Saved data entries
____________

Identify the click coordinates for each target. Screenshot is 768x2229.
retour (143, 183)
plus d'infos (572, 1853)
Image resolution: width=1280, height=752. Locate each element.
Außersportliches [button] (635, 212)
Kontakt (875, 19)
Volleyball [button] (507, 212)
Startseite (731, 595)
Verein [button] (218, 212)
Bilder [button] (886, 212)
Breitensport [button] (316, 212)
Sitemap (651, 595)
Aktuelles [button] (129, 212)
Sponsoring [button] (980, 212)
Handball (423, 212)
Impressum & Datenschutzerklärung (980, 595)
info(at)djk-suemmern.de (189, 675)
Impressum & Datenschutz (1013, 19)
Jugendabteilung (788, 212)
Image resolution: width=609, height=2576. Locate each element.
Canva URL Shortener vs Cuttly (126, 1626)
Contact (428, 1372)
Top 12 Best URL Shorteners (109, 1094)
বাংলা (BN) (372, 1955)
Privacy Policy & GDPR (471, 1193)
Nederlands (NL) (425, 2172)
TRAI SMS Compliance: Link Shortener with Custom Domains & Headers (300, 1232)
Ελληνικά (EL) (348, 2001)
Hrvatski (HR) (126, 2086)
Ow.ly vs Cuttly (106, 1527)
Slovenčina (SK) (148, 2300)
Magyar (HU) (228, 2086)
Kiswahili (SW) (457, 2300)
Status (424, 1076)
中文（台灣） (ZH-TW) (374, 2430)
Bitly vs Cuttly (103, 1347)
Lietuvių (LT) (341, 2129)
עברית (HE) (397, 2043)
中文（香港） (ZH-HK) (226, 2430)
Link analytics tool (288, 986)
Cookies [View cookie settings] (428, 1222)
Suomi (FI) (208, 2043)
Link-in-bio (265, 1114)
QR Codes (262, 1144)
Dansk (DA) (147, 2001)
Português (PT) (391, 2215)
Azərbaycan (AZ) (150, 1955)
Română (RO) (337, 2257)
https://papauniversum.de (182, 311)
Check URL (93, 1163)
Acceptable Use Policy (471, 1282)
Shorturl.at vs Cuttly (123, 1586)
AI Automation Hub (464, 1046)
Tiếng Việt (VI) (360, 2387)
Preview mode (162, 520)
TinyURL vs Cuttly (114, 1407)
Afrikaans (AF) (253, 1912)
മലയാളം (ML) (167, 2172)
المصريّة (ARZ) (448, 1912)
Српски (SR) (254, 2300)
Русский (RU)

____________

• _INSTRUCTIONS TO FOLLOW_
Put every line of the material into a numbered list, leaving out any blank lines.

• _COMPLETE OUTPUT_
1. Identify the click coordinates for each target. Screenshot is 768x2229.
2. retour (143, 183)
3. plus d'infos (572, 1853)
4. Image resolution: width=1280, height=752. Locate each element.
5. Außersportliches [button] (635, 212)
6. Kontakt (875, 19)
7. Volleyball [button] (507, 212)
8. Startseite (731, 595)
9. Verein [button] (218, 212)
10. Bilder [button] (886, 212)
11. Breitensport [button] (316, 212)
12. Sitemap (651, 595)
13. Aktuelles [button] (129, 212)
14. Sponsoring [button] (980, 212)
15. Handball (423, 212)
16. Impressum & Datenschutzerklärung (980, 595)
17. info(at)djk-suemmern.de (189, 675)
18. Impressum & Datenschutz (1013, 19)
19. Jugendabteilung (788, 212)
20. Image resolution: width=609, height=2576. Locate each element.
21. Canva URL Shortener vs Cuttly (126, 1626)
22. Contact (428, 1372)
23. Top 12 Best URL Shorteners (109, 1094)
24. বাংলা (BN) (372, 1955)
25. Privacy Policy & GDPR (471, 1193)
26. Nederlands (NL) (425, 2172)
27. TRAI SMS Compliance: Link Shortener with Custom Domains & Headers (300, 1232)
28. Ελληνικά (EL) (348, 2001)
29. Hrvatski (HR) (126, 2086)
30. Ow.ly vs Cuttly (106, 1527)
31. Slovenčina (SK) (148, 2300)
32. Magyar (HU) (228, 2086)
33. Kiswahili (SW) (457, 2300)
34. Status (424, 1076)
35. 中文（台灣） (ZH-TW) (374, 2430)
36. Bitly vs Cuttly (103, 1347)
37. Lietuvių (LT) (341, 2129)
38. עברית (HE) (397, 2043)
39. 中文（香港） (ZH-HK) (226, 2430)
40. Link analytics tool (288, 986)
41. Cookies [View cookie settings] (428, 1222)
42. Suomi (FI) (208, 2043)
43. Link-in-bio (265, 1114)
44. QR Codes (262, 1144)
45. Dansk (DA) (147, 2001)
46. Português (PT) (391, 2215)
47. Azərbaycan (AZ) (150, 1955)
48. Română (RO) (337, 2257)
49. https://papauniversum.de (182, 311)
50. Check URL (93, 1163)
51. Acceptable Use Policy (471, 1282)
52. Shorturl.at vs Cuttly (123, 1586)
53. AI Automation Hub (464, 1046)
54. Tiếng Việt (VI) (360, 2387)
55. Preview mode (162, 520)
56. TinyURL vs Cuttly (114, 1407)
57. Afrikaans (AF) (253, 1912)
58. മലയാളം (ML) (167, 2172)
59. المصريّة (ARZ) (448, 1912)
60. Српски (SR) (254, 2300)
61. Русский (RU)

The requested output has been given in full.